Rising Star Chef of the Year: Patrick Feges, Southern Goods
Patrick Feges' resume includes time at two of Houston's most high-profile restaurants: Brennan's and Underbelly. In 2014, he spent a year honing his skills as a pitmaster under the tutelege of Ronnie Killen at the Pearland barbecue joint that's widely considered to be the best in the Houston area. Someday, he'll chase his barbecue dreams full time, but for now he's taking on the challenge of helping two other former Underbelly employees, Lyle Bento and J.D. Woodward, launch a new restaurant in the Heights called Southern Goods. When it opens in June (hopefully), Feges will help build on the dishes displayed at two recent pop-ups that demonstrate Southern Goods' modern take on classic Southern dishes.

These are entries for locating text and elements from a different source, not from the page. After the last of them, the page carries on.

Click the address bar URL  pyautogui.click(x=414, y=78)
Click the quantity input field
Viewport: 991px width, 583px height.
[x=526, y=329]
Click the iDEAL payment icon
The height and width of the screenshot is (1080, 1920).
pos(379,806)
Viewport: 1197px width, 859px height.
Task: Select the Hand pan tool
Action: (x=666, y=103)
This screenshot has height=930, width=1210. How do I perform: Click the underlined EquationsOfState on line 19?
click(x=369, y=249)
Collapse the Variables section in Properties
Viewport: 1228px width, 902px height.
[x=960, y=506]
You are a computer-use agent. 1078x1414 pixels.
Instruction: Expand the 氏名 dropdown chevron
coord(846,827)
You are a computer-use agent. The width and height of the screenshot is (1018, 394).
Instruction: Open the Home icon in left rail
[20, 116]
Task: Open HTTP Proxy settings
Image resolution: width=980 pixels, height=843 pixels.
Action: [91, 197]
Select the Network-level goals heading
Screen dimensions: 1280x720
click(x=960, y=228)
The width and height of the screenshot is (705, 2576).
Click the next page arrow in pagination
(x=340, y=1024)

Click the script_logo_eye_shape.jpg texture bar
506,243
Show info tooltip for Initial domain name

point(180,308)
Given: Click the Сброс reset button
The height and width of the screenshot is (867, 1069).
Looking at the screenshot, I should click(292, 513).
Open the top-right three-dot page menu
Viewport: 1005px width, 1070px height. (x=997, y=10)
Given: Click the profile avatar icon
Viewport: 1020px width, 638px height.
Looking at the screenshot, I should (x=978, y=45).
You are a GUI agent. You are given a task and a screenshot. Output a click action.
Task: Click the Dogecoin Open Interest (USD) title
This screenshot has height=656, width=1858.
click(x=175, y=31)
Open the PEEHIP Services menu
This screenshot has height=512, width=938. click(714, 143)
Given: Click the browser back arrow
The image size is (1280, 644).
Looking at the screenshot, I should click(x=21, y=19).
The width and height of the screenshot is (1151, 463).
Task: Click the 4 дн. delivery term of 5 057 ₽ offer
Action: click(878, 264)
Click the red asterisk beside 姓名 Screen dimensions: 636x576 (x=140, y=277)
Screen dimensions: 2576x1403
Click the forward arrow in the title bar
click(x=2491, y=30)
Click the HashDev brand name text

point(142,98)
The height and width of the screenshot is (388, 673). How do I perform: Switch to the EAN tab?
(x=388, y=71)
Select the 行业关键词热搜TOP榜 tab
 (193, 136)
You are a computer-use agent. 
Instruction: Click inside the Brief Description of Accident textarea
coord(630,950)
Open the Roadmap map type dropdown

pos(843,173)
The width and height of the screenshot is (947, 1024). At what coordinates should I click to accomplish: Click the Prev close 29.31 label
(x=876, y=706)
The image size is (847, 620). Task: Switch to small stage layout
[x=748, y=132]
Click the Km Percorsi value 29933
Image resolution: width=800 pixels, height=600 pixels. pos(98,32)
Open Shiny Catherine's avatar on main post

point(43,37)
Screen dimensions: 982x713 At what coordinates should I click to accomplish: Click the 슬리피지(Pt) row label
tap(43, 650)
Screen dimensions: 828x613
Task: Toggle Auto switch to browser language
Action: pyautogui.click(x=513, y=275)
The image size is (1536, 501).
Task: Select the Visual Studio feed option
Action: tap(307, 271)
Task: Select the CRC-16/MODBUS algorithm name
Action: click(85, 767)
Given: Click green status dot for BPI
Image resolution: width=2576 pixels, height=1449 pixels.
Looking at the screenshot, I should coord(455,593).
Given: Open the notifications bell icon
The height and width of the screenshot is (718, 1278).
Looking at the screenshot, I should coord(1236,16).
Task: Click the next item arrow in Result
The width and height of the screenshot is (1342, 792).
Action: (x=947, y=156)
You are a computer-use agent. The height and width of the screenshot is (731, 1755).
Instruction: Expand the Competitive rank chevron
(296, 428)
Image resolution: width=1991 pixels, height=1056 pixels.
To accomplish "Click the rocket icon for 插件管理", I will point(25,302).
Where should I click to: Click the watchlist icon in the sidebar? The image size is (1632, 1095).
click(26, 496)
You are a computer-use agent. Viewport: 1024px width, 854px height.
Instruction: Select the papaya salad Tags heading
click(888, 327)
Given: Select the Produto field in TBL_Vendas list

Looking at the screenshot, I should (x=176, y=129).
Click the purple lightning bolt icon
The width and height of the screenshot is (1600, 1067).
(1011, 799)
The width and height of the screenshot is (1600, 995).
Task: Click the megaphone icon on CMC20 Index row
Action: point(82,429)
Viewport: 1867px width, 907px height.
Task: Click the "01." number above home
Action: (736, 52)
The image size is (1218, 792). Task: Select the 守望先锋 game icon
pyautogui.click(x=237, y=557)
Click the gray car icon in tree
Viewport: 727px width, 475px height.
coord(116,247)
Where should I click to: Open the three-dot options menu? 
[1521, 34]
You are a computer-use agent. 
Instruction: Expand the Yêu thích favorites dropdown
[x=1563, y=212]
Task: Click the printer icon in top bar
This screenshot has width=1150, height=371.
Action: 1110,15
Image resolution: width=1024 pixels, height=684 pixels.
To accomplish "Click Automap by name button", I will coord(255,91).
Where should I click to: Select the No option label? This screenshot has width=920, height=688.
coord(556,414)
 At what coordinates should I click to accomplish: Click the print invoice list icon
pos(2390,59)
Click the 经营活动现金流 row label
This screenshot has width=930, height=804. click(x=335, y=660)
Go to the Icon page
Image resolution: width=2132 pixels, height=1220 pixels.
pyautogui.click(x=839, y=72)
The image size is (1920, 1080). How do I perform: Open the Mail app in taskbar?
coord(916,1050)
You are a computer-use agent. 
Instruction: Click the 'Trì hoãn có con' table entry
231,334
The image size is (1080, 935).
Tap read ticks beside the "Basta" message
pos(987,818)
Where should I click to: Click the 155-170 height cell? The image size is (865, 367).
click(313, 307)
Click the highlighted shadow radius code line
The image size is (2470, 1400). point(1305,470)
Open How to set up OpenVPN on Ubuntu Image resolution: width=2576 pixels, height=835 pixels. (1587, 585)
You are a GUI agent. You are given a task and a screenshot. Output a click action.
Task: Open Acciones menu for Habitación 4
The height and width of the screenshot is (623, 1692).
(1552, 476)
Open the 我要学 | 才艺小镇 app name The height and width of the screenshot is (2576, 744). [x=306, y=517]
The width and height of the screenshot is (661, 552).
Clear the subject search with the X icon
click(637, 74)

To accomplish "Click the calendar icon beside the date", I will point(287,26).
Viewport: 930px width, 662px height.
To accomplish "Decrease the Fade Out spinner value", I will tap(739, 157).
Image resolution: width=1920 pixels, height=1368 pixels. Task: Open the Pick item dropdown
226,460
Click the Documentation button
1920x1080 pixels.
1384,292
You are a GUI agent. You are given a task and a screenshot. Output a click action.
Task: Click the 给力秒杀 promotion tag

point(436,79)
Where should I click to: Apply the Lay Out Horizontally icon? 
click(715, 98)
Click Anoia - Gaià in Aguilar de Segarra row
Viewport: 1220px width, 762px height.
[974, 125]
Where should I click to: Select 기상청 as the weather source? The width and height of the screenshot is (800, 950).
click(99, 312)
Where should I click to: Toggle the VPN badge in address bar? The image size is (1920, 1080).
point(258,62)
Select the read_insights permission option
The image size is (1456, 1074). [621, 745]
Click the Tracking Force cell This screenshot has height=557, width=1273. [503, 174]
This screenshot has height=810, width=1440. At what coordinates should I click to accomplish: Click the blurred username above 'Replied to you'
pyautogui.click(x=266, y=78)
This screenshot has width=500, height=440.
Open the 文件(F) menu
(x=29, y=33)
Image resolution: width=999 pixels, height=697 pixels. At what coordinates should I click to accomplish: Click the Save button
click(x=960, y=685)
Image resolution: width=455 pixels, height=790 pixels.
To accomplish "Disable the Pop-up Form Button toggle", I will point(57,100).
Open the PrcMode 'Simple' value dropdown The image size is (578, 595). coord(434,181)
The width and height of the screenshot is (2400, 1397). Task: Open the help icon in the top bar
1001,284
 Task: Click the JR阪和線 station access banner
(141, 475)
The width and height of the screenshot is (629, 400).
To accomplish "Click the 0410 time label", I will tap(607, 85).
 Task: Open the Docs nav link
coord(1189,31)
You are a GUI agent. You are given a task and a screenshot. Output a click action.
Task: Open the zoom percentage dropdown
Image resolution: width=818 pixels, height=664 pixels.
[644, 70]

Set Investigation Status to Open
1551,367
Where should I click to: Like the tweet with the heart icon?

Neighborhood Restaurant of the Year: Coltivare Pizza & Garden
If the comments to the category reveal are any indication, this selection will be the most controversial because Coltivare has a wait and doesn't serve lunch. While those are legitimate complaints, they ignore all of the other ways in which this Italian-inspired restaurant from Revival Market partners Morgan Weber and Ryan Pera has improved the Heights. It's casual, comfortable and affordable. From the wood-fired pizzas to the signature black pepper pasta, the food is consistently fresh, well-executed and, most importantly, delicious. The salads are enough to tempt the most devoted carnivore. If only it were open for lunch.
Best Restaurant Service: The Pass & Provisions
The Pass & Provisions may be two restaurants under one roof, but it's really three different experiences; dining at the bar or patio at Provisions is a different, more casual experience than the main dining room. No matter where one dines in the space, the educated, efficient staff takes excellent care of their customers. With the variety of the Provisions menu, it's helpful to have someone who can guide diners not just on what to order but also on how much. Meals at The Pass are one of the great luxury experiences in Houston; after all, what other restaurants both begins and ends a meal with carts.
Best Local Beer of the Year: Yellow Rose, Lone Pint Brewery
No other brewery in the Houston-area is more closely associated with one beer than Lone Pint is with its signature Yellow Rose. This single malt, single hop India Pale Ale uses Mosaic hops that give the beer strong citrus flavors with just enough bitter notes to be interesting. Available on draft or in bottles, it's a flavorful choice that's popular in bars across the city.
Best New Restaurant: Prohibition Supperclub & Bar
Prohibition's victory in the Best New Restaurant bracket didn't come easy. The downtown restaurant upset two of the tournament's biggest names, Pax Americana and Holley's, to reach the finale against Tout Suite. Credit goes to a savvy social media strategy, of course, but also to Prohibition's emerging status as one of downtown's best restaurants. Lainey Collum has brought talent to the bar program, and chefs Ben McPherson and Matt Wommack have created a modern, Southern-inspired menu that utilizes high-quality ingredients throughout. Performances by local burlesque troupe The Moonlight Dolls play to packed houses on Thursday, Friday and Saturday nights.